*** Data provided ***
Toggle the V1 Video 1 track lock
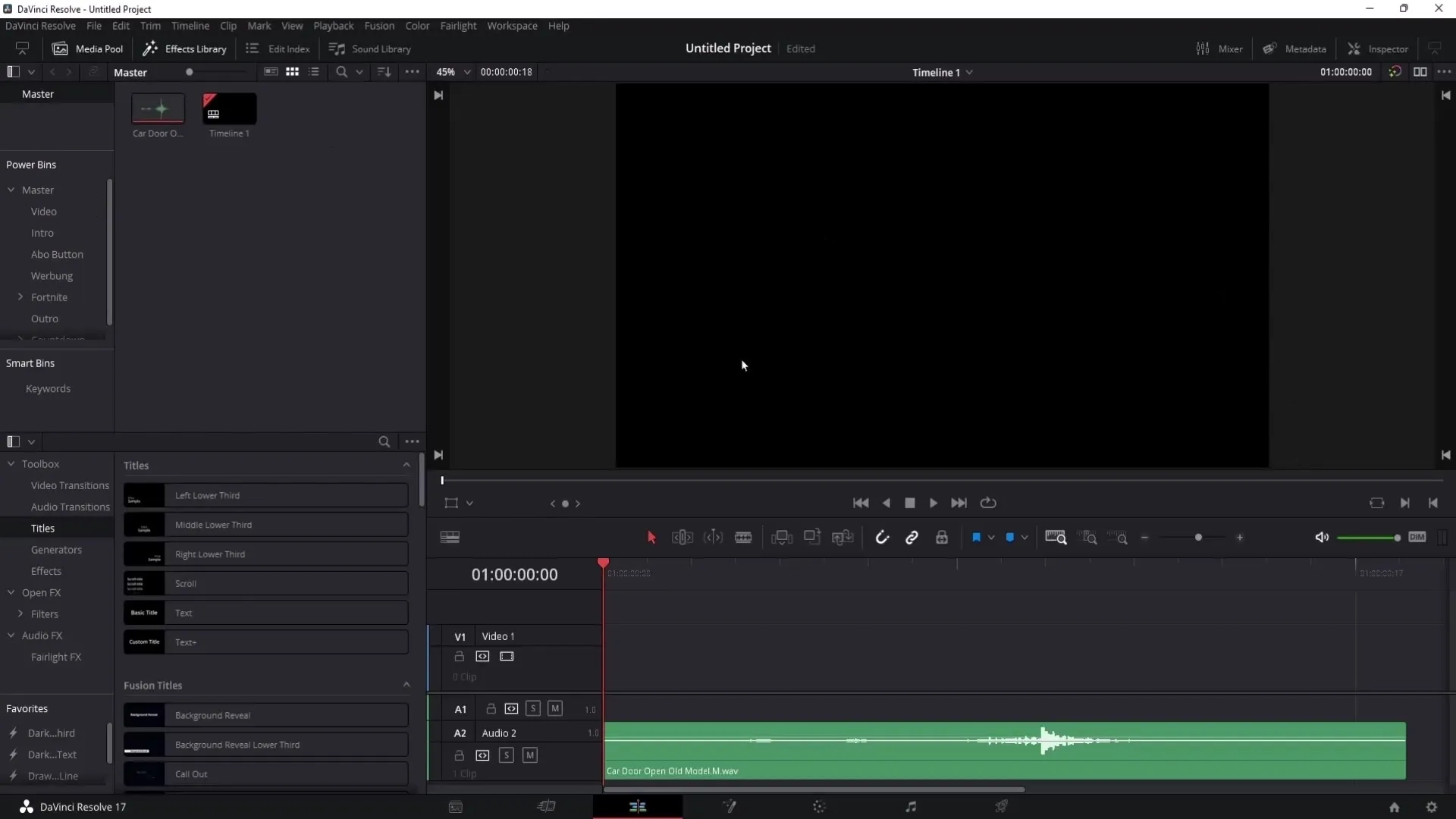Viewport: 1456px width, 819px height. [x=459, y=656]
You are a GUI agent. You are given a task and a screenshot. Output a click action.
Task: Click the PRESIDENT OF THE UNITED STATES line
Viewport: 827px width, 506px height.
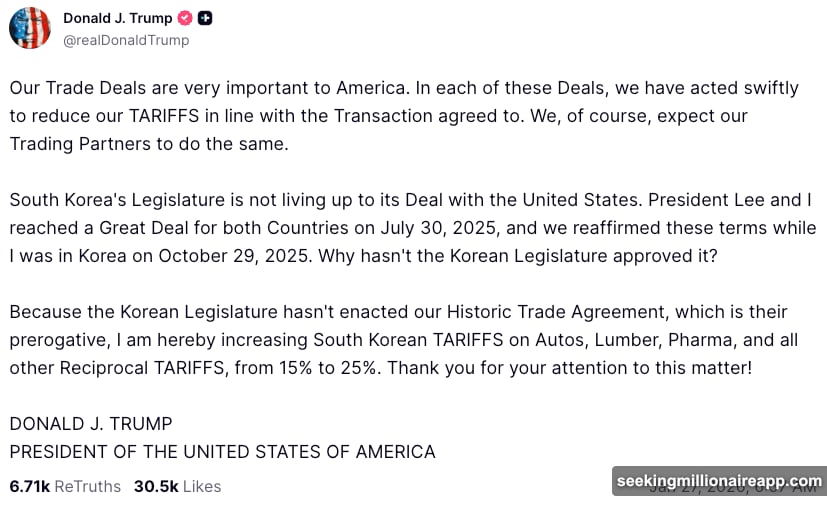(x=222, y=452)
***
*** Data provided ***
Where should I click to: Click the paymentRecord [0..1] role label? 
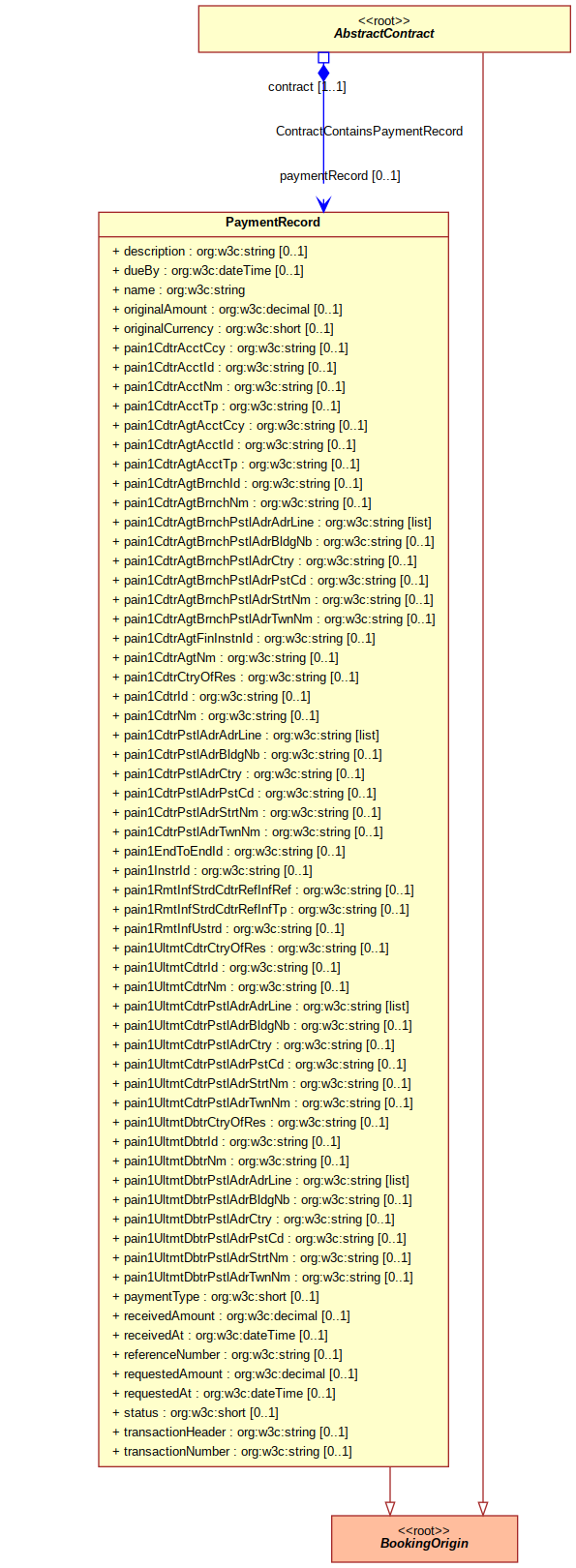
***
• [Activity] In the listing above, find the line containing "Toggle the V1 Video 1 track lock". Output it and every line after it up to and including the line containing "Task: Click the", exactly, but skip the pictures.

• [Exercise solution]
Toggle the V1 Video 1 track lock
Viewport: 1456px width, 819px height. [x=459, y=656]
You are a GUI agent. You are given a task and a screenshot. Output a click action.
Task: Click the PRESIDENT OF THE UNITED STATES line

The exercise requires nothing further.